L’idea è nata da un mio amico e lontano parente di Bellanca. Avevo scritto un libro sulla storia dei sindaci di Sciacca (città dove è nato Bellanca, ndr) e Filippo Bellanca mi propose di scriverne uno su quel suo lontano parente. All’inizio non avevo idea da dove cominciare e cosa avrei trovato. Le solite iniziali ricerche su Google, qualche articolo su quotidiani italiani e poi un abbonamento a tutti i quotidiani americani per avere accesso alle edizioni dei primi del 900, contatti con lo Smithsonian che mi inviò del materiale, ricerche in biblioteche e vecchi libri americani dedicati proprio a Bellanca, e contatti con le associazioni americane che ricordano Bellanca e con alcuni suoi parenti. La cosa che mi è dispiaciuta, se posso dirlo, è che mentre ho trovato piena collaborazione in alcuni parenti di Bellanca che abitano a Sciacca e a Palermo, da altri, a cui ho chiesto notizie e foto, ho ricevuto solo dinieghi. E non ho ne mai capito il motivo. Comunque, mi accorgevo che più andavo avanti più quel Bellanca era una continua scoperta. I suoi piloti e quelli che avevano pilotato i suoi aerei erano americani, peruviani, lituani, italiani, tedeschi e per ogni volo c’era una storia da raccontare. E’ stata una ricerca entusiasmante e commovente. Lo ammetto, mi sono commosso quando ho incrociato la storia di Francesco De Pinedo.
 
Alla fine del libro c'è anche una perizia grafologica su alcuni scritti di Bellanca. Cosa emerge?
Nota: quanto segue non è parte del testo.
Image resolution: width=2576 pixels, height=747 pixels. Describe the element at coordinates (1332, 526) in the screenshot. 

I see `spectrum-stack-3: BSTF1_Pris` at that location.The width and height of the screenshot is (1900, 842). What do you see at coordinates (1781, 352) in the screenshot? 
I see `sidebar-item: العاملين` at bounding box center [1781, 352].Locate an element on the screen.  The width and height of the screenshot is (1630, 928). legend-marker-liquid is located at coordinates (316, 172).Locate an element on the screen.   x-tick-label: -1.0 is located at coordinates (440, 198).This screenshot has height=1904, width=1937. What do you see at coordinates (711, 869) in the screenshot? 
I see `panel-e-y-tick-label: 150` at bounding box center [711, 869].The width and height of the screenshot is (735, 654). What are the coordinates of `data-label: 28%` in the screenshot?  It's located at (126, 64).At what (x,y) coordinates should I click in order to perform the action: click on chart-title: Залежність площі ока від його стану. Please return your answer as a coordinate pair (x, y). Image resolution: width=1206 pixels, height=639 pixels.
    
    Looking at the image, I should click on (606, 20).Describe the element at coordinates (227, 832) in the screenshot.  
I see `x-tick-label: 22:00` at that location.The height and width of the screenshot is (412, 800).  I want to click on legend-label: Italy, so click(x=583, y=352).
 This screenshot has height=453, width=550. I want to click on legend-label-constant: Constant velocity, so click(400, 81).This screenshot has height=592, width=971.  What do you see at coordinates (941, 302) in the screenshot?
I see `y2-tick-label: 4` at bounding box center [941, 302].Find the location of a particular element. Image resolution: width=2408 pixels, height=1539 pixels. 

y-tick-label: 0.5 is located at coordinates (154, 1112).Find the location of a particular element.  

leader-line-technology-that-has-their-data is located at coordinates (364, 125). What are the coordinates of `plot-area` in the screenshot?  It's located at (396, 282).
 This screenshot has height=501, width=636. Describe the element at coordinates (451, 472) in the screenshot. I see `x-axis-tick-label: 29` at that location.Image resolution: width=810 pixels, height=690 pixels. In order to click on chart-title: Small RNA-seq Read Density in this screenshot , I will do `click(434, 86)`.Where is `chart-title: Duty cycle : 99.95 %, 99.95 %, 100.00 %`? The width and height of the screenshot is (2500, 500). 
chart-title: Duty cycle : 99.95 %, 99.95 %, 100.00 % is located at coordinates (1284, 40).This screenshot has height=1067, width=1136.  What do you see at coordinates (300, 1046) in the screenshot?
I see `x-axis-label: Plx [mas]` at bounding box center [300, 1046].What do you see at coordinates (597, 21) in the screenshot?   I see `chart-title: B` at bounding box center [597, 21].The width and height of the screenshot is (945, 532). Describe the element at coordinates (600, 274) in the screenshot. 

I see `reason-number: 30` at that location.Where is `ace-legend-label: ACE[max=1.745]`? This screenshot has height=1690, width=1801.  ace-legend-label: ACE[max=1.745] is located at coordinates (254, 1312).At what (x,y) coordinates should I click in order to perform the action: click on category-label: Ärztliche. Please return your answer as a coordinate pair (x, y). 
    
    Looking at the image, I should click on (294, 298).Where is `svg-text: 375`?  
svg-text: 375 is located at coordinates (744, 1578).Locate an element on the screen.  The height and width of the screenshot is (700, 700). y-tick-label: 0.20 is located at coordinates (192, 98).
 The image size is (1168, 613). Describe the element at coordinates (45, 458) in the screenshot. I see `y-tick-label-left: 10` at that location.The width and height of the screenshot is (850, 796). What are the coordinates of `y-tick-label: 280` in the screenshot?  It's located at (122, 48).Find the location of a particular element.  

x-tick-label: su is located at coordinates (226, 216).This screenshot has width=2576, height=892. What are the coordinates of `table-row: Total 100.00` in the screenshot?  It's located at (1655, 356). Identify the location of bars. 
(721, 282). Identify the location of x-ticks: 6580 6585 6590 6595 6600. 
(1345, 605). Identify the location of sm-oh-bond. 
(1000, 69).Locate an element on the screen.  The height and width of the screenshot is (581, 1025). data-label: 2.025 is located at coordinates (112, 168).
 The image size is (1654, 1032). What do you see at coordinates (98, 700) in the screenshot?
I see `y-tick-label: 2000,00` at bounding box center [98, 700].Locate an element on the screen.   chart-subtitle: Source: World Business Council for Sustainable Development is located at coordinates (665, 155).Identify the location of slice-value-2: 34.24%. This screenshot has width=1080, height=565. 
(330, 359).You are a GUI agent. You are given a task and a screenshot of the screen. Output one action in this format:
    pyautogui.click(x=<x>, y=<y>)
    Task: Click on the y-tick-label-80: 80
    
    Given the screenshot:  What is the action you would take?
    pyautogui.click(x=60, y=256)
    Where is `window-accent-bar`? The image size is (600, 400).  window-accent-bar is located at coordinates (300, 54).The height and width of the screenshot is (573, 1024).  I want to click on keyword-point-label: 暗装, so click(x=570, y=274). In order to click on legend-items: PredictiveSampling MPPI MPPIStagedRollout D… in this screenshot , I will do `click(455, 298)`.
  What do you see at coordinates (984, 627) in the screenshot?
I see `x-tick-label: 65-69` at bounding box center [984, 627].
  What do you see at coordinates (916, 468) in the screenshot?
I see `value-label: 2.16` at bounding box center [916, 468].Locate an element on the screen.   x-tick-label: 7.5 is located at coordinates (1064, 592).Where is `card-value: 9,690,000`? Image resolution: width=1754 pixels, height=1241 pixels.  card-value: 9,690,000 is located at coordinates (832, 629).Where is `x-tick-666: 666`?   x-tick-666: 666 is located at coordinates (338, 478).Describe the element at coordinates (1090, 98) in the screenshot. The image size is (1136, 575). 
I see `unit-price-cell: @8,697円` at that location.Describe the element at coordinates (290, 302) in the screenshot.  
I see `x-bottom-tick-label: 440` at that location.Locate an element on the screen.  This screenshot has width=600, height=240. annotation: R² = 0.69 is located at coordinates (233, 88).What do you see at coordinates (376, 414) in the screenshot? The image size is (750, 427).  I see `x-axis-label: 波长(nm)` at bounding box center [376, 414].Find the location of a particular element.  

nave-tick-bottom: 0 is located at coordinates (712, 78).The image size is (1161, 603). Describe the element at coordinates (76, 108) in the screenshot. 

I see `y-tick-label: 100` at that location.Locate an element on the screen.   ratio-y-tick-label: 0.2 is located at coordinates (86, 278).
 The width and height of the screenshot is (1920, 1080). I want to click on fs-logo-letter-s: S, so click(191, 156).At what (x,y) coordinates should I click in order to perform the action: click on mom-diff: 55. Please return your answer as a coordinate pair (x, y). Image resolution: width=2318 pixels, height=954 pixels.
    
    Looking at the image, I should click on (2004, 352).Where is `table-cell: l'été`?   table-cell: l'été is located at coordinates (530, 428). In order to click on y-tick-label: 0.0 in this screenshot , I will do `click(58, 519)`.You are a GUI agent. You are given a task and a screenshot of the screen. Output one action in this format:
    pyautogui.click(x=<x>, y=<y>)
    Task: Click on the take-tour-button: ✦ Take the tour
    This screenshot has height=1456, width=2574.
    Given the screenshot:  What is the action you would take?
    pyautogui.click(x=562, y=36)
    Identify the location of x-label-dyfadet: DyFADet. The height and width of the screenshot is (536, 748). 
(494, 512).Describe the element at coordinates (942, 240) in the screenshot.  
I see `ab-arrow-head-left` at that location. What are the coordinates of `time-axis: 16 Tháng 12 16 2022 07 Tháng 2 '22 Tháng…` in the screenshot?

Emerge la figura di un uomo intelligente, concreto, di uno che non amava le teorie astratte o le situazioni poco chiare. Bellanca era risoluto, decideva l’obiettivo e organizzava l’azione cercando di risolvere immediatamente i problemi pratici. Come ebbe a dire Elinor Smith, il suo capo collaudatore: Bellanca è uno che ride, si diverte, e a tavola è spassosissimo, ma quando siamo al lavoro cambia completamente, diventa preciso e se necessario burbero.